俺が書いてた小説の、数少ない読者の1人だったんだけど…
そう言えば、急に何の音沙汰もなくなったのが、アバターの顔が歪んでからだったと思う…
携帯止まったのかな?とか、病気になったのかな?とか、いろいろ考えたんだけどさ。
今、ふっと思っちゃったんだ……
もしかしたらあの子もあの後、自殺しちゃったんじゃったんじゃないのかな……って」
まさか、とは思った。
それはいくらなんでも考えすぎで、紗耶の件と無駄に関連づけすぎている。
これじゃあまるで紗耶の自殺が、あのアバターのバグに起因するみたいな言い方じゃないか。

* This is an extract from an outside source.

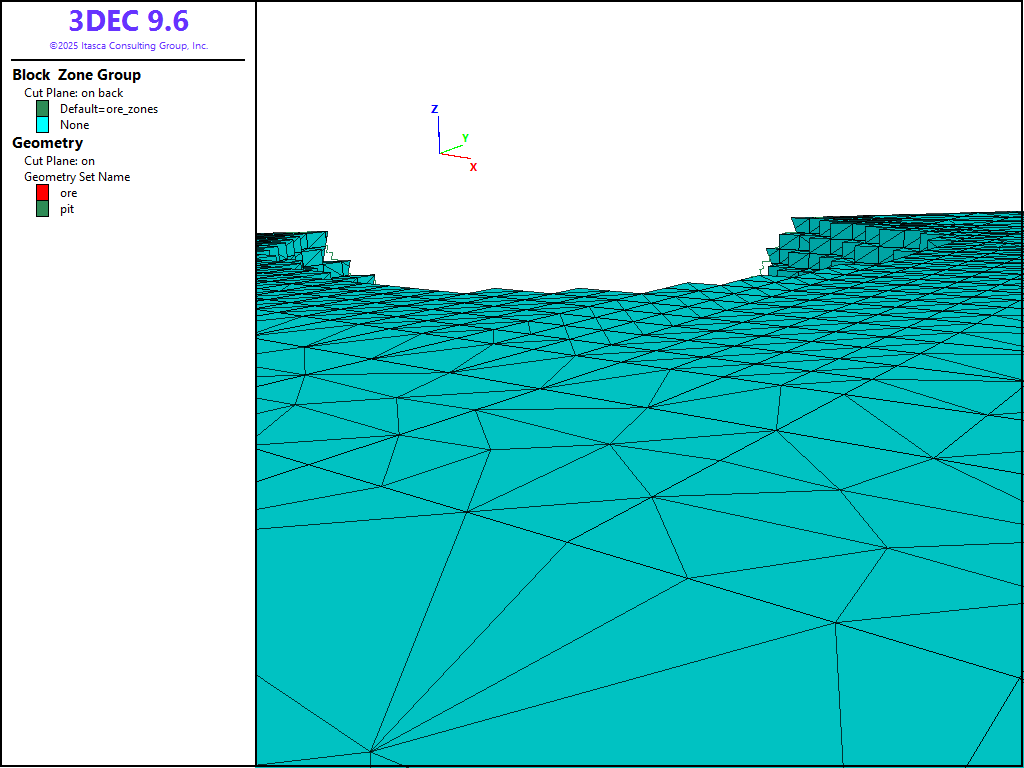Select the None legend label
This screenshot has height=768, width=1024.
tap(74, 125)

けれども佐倉くんは、当時よほどその子の様子が気になったらしく、神妙な顔で自分のスマホを取り出した。
「俺の4年前のブログに、その子との会話が残ってるんだ。
ほら、コメント帳は字数制限されるから、俺らはブログを使って雑談してたんだよね」
今はたまにしかブログの更新を見ない佐倉くんだけど、何年か前までは相当のブロガーだったらしい。
古い履歴をかれこれ5分くらい探したところで、
その子の痕跡が残る最後のブログにたどり着いた。
「ほら…やっぱりなんか変なんだよなぁ…」
言いながら手渡された佐倉くんのスマホで、
わたしは2年前の12月の日付が残る文面を目で追う。
内容は……
別段おかしなこともない、ごく普通のものだ。
【紫焔】という中二病丸出しハンネの佐倉くんが、ランキング上位に恋愛物ばかりが来ることを嘆いている。

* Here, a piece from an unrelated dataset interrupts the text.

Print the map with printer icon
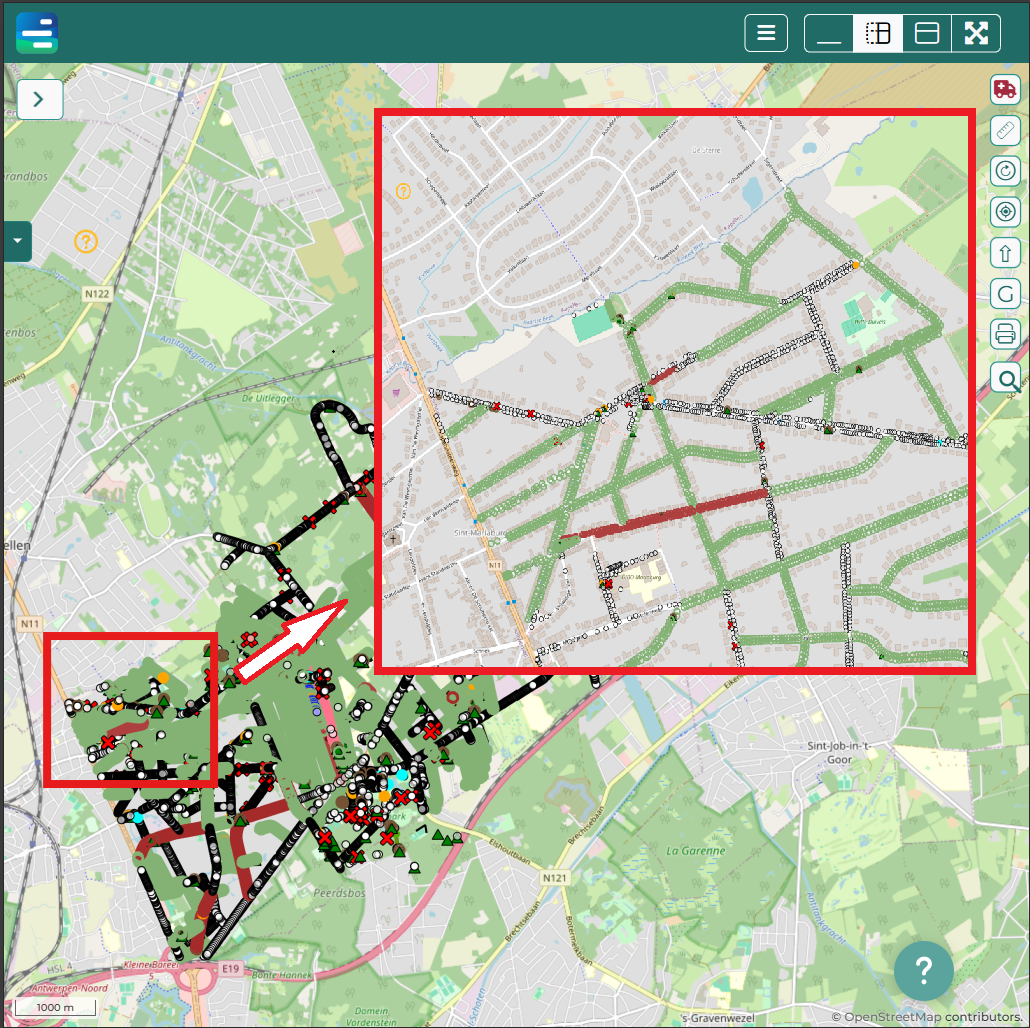1030x1028 pixels. coord(1005,333)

それに対して、ケータイ小説ユーザー層を考えれば仕方ないというコメントの、【卍郎】と【未咲】。
【remon】という人が、【紫焔】も恋愛書いてみれば?とすすめ、
【紫焔】は経験がないとうなだれる。
他にも何人かのハンネがちょこちょこコメントしてたけど、
まぁ、いたってどこにでもありそうな会話。
けれども、後半。
不穏に一変したやり取りに、わたしは瞬きも忘れて画面に食いついていた。